Vorgegebener Text =
==================================================

[47] Beiträge für Leben und Wissenschaft der Tonkunst, S. 149 ff.

[48] Von diesem Mißverständnis, den Naturlaut unmittelbar realistisch in das Kunstwerk zu übertragen – was, wie O. Jahn treffend bemerkt, nur in seltenen Fällen als Scherz zugestanden werden kann, ist es ja gänzlich verschieden und sollte eigentlich nicht Malerei genannt werden, wenn gewisse in der Natur gegebene, durch ihren rhythmischen oder klanglichen Charakter halb musikalisch wirkende Elemente, wie sie im Rauschen und Plätschern des Wassers, im Vogelgesang, in Wind und Wetter, im Schwirren der Pfeile, im Schnurren des Spinnrads u. dgl. enthalten sind, von den Komponisten – nicht etwa »nachgeahmt« werden, sondern ihnen Impulse zu Motiven von selbständiger Schönheit hergeben, welche sie künstlerisch frei konzipieren und durchführen. »Dieses Rechts bedient sich der Dichter in der Sprache wie im Rhythmus; in der Musik greift es aber noch viel weiter, weil der musikalischen Elemente viele durch die ganze Natur zerstreut sind«, und herrliche Beispiele aus unseren klassischen nicht minder wie aus unseren modernen Komponisten (die nur ungleich raffinierter verfahren als jene) sind jedem in Fülle gegenwärtig.

[49] Auf Herbartschen Grundlagen hat in neuester Zeit Robert Zimmermann in seiner »Allgemeinen Ästhetik als Formwissenschaft« (Wien 1865) das formale Prinzip in strenger Konsequenz in allen Künsten, somit auch in der Musik, durchgeführt.

==================================================

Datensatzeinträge

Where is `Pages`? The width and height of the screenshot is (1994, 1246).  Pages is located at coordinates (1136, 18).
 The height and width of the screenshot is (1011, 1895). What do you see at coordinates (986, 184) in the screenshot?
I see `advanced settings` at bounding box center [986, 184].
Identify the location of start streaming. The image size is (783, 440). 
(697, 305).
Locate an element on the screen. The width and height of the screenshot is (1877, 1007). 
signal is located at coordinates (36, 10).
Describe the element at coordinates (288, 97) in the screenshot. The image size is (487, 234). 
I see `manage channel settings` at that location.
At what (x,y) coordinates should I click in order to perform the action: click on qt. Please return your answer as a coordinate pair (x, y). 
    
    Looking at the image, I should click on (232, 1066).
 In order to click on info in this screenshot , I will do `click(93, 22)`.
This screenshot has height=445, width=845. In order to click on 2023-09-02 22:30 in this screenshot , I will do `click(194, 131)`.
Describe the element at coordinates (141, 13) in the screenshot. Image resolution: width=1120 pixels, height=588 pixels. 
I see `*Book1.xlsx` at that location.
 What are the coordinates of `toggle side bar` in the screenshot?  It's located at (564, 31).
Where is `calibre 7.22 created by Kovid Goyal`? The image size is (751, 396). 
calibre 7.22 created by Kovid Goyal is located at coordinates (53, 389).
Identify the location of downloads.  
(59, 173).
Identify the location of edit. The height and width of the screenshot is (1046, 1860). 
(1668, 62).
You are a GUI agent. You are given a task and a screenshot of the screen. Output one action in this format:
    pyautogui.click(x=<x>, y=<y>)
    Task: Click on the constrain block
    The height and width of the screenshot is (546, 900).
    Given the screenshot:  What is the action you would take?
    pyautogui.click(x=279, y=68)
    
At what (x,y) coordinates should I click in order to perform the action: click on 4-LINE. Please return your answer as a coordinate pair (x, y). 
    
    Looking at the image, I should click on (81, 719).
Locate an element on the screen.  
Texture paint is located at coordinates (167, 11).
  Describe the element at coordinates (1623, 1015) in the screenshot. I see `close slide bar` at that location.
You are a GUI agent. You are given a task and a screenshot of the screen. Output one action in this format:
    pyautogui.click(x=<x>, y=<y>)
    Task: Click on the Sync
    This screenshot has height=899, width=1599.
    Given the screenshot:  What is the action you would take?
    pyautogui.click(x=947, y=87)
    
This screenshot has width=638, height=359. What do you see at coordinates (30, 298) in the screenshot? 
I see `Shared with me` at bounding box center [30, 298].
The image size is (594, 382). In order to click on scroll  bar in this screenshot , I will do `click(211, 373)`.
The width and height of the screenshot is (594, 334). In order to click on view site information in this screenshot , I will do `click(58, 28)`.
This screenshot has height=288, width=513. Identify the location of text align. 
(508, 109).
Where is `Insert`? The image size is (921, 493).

==================================================

Aufgaben =
a) Nennen Sie alle Beispiele für halb musikalisch wirkende Elemente aus der Natur, die Anmerkung [48] im vorgegebenen Text aufzählt.
b) Beantworten Sie anhand des vorgegebenen Textes die folgenden Fragen:
(i) Auf welche Seiten der »Beiträge für Leben und Wissenschaft der Tonkunst« verweist Anmerkung [47]?
(ii) Wer bemerkt, dass die realistische Übertragung des Naturlauts in das Kunstwerk nur in seltenen Fällen als Scherz zugestanden werden kann?
(iii) Wo und in welchem Jahr erschien Robert Zimmermanns »Allgemeine Ästhetik als Formwissenschaft«?
c) Entnehmen Sie dem vorgegebenen Text den Abschnitt von "[49] Auf Herbartschen" bis einschließlich "der Musik, durchgeführt.".

Lösungen =
a)
- Rauschen und Plätschern des Wassers
- Vogelgesang
- Wind und Wetter
- Schwirren der Pfeile
- Schnurren des Spinnrads

b)
(i) S. 149 ff.
(ii) O. Jahn
(iii) Wien 1865

c)
[49] Auf Herbartschen Grundlagen hat in neuester Zeit Robert Zimmermann in seiner »Allgemeinen Ästhetik als Formwissenschaft« (Wien 1865) das formale Prinzip in strenger Konsequenz in allen Künsten, somit auch in der Musik, durchgeführt.